■ **Work task**
Starting at the line where "You are a computer-use agent. 772x532 pixels." occurs, reproduce each line through the end of the entries below exactly. Omit every picture.

[[ Supplied data open ]]

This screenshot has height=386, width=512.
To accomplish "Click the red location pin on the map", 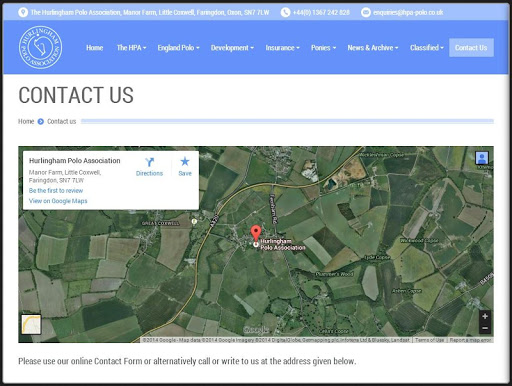I will (256, 234).
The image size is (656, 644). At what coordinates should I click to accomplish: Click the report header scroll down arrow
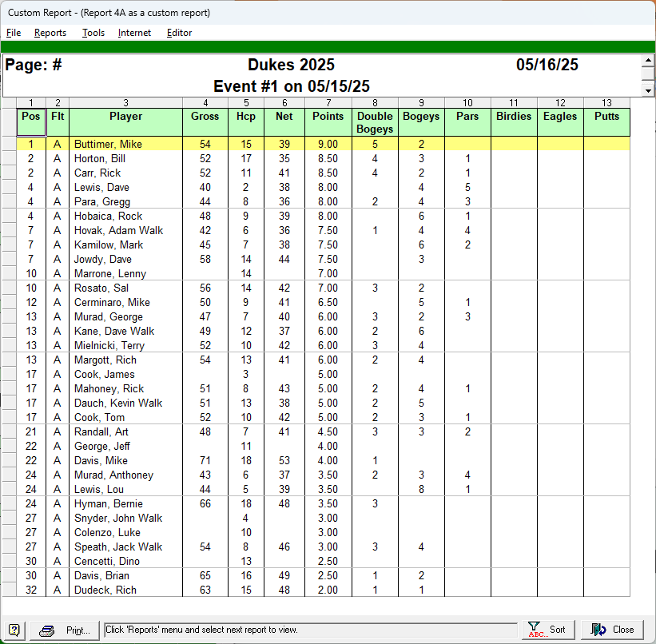648,90
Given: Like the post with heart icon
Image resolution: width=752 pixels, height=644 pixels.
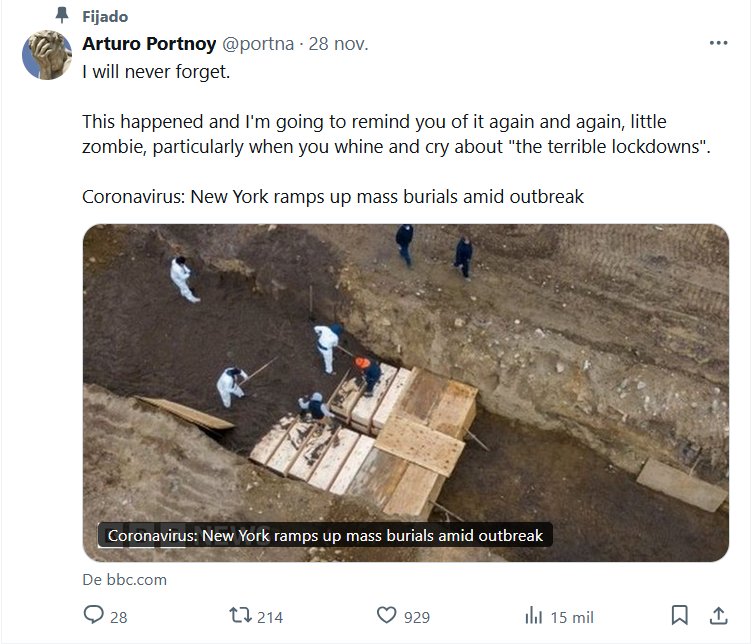Looking at the screenshot, I should (x=387, y=615).
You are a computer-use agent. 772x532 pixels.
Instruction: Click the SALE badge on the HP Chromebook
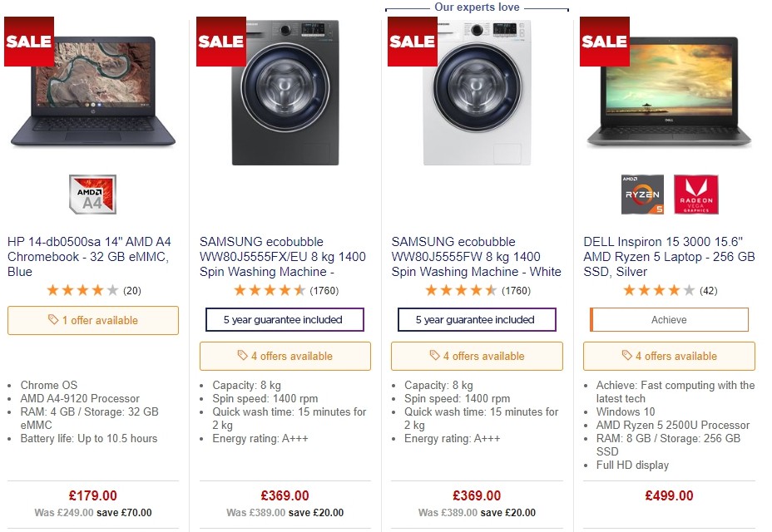pyautogui.click(x=28, y=42)
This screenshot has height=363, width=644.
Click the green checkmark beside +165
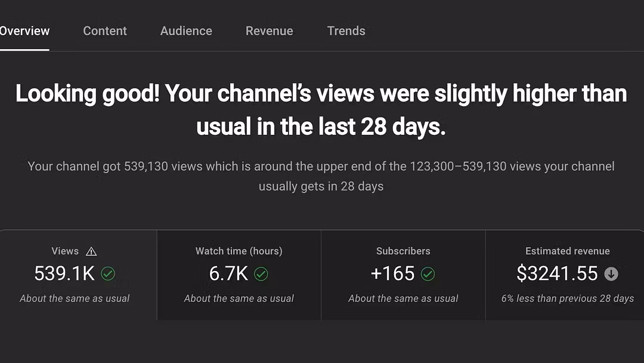[428, 273]
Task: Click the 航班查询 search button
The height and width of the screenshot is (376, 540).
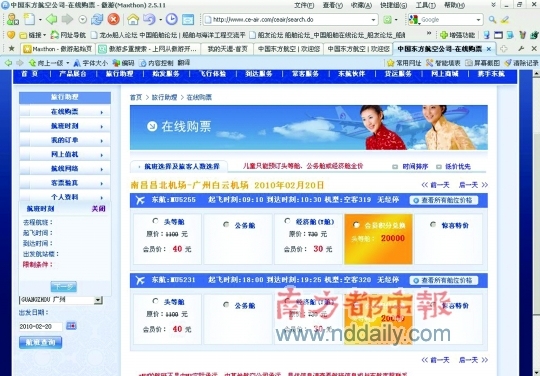Action: [x=41, y=342]
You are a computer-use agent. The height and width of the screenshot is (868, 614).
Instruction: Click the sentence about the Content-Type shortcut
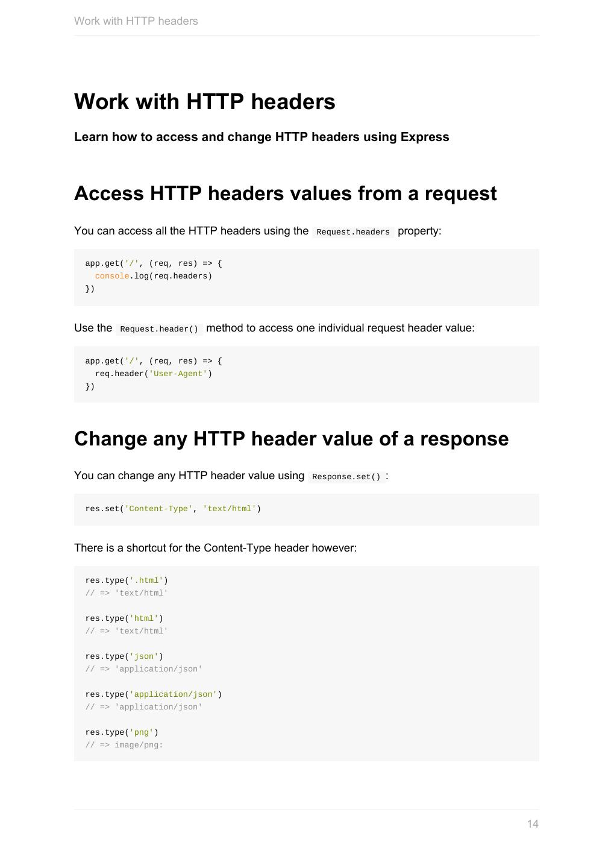[x=215, y=548]

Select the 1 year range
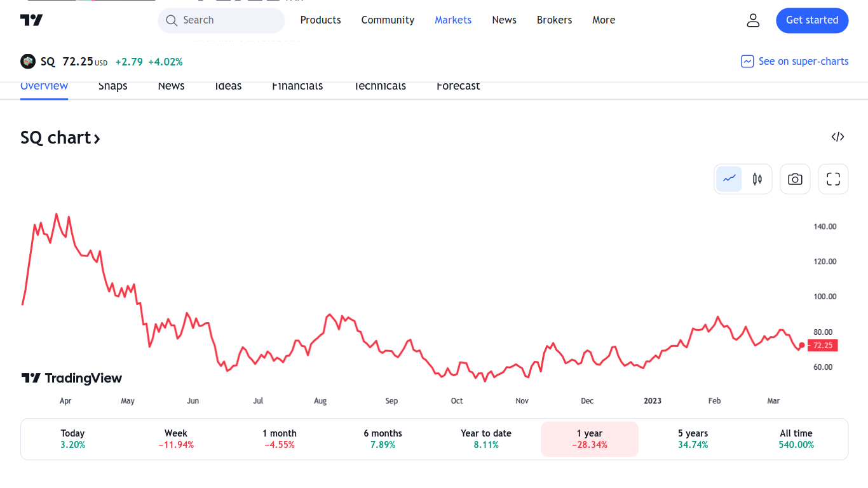[x=590, y=439]
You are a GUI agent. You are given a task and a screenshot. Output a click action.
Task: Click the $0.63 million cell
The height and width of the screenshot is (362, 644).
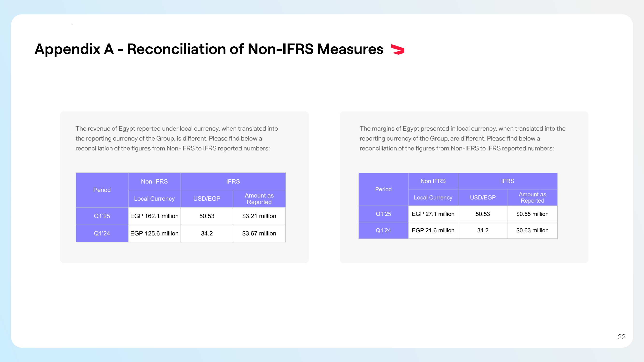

[[ Supplied data closed ]]

■ **Answer to this exercise**
You are a computer-use agent. 772x532 pixels.
Instruction: Click the SALE badge on the HP Chromebook
pyautogui.click(x=28, y=42)
This screenshot has height=363, width=644.
Click the green checkmark beside +165
[428, 273]
Task: Click the 航班查询 search button
The height and width of the screenshot is (376, 540).
Action: [x=41, y=342]
You are a computer-use agent. The height and width of the screenshot is (868, 614).
Instruction: Click the sentence about the Content-Type shortcut
[x=215, y=548]

Select the 1 year range
[x=590, y=439]
You are a GUI agent. You are given a task and a screenshot. Output a click action.
Task: Click the $0.63 million cell
The height and width of the screenshot is (362, 644).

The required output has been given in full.